::: SOURCE PASSAGE :::

The Vampire Diaries #6.2 “Yellow Ledbetter” Recap The Vampire Diaries #6.2 “Yellow Ledbetter” Recap
Recap and review of the Vampire Diaries episode Yellow Ledbetter The Vampire Diaries #6.2 “Yellow Ledbetter” Recap

Elena and Alaric struggle to alter her memories of Damon, while Caroline and Enzo track down Stefan to scold him for giving up on his brother. For the past four months, Damon and Bonnie have been repeating a single day from 1994. Here is a recap of the Vampire Diaries episode “Yellow Ledbetter.”


Picking up when the light consumes Damon and Bonnie, an eye peeks open to see what’s happened. They wander into town. There’s not a soul around. That’s weird – the cars are twenty years old, yet look brand new, and the Gilbert house is pristine. Damon finds a paper dated May 10, 1994. Just then, an eclipse sets in. Bonnie believes Grams sent her here, and when Damon grabbed her hand, he was transported along. He’s still a vamp, but Bonnie has no magic, so getting home won’t be easy.

:::

● TASK A: In the recap, what date is printed on the paper Damon finds?
● TASK B: Based on the recap, explain why getting home won't be easy for Damon and Bonnie.

::: RAW DATA :::

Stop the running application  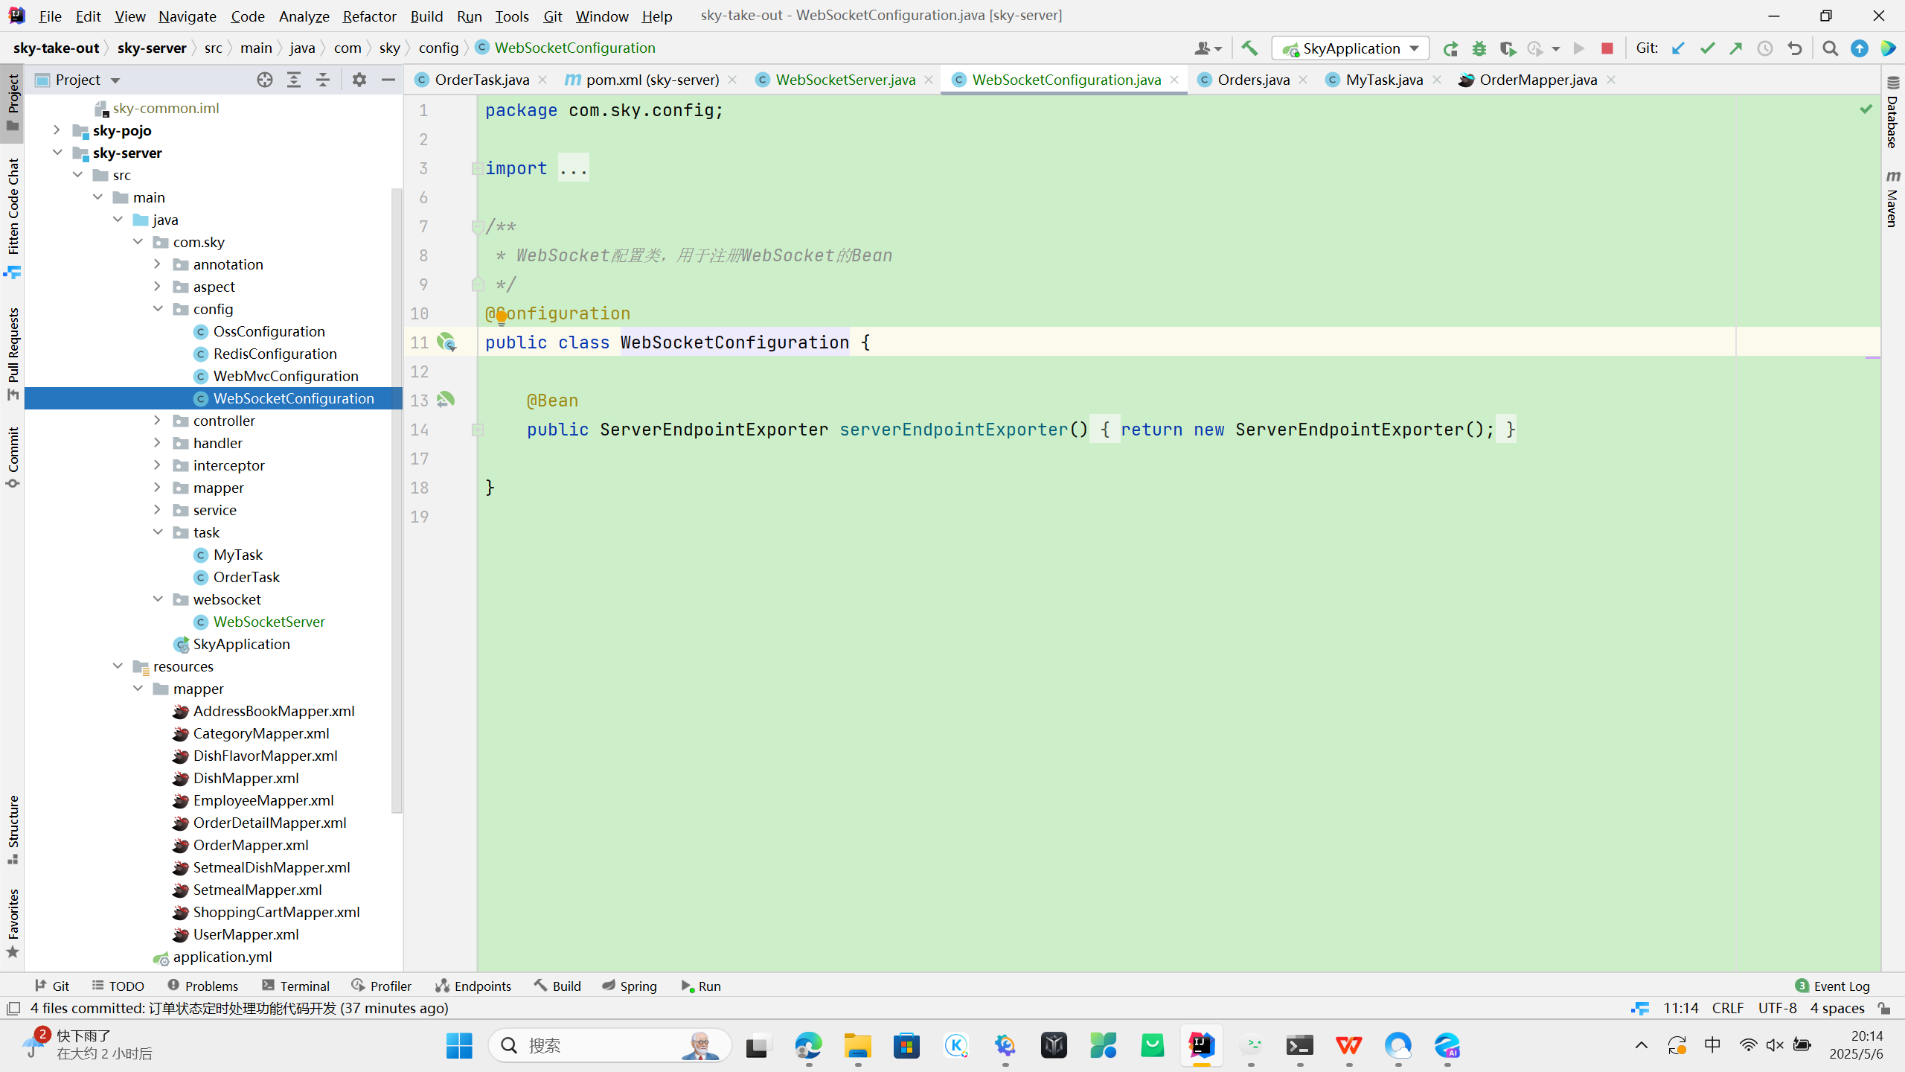[1607, 48]
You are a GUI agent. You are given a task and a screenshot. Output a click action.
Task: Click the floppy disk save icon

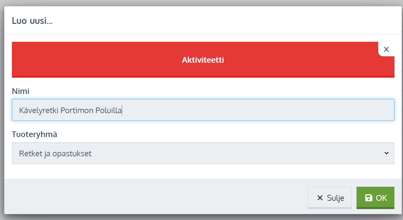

:::

● EXPECTED ANSWER A: May 10, 1994.

● EXPECTED ANSWER B: Damon is still a vampire, but Bonnie has no magic. Because of that, the recap says getting home won't be easy.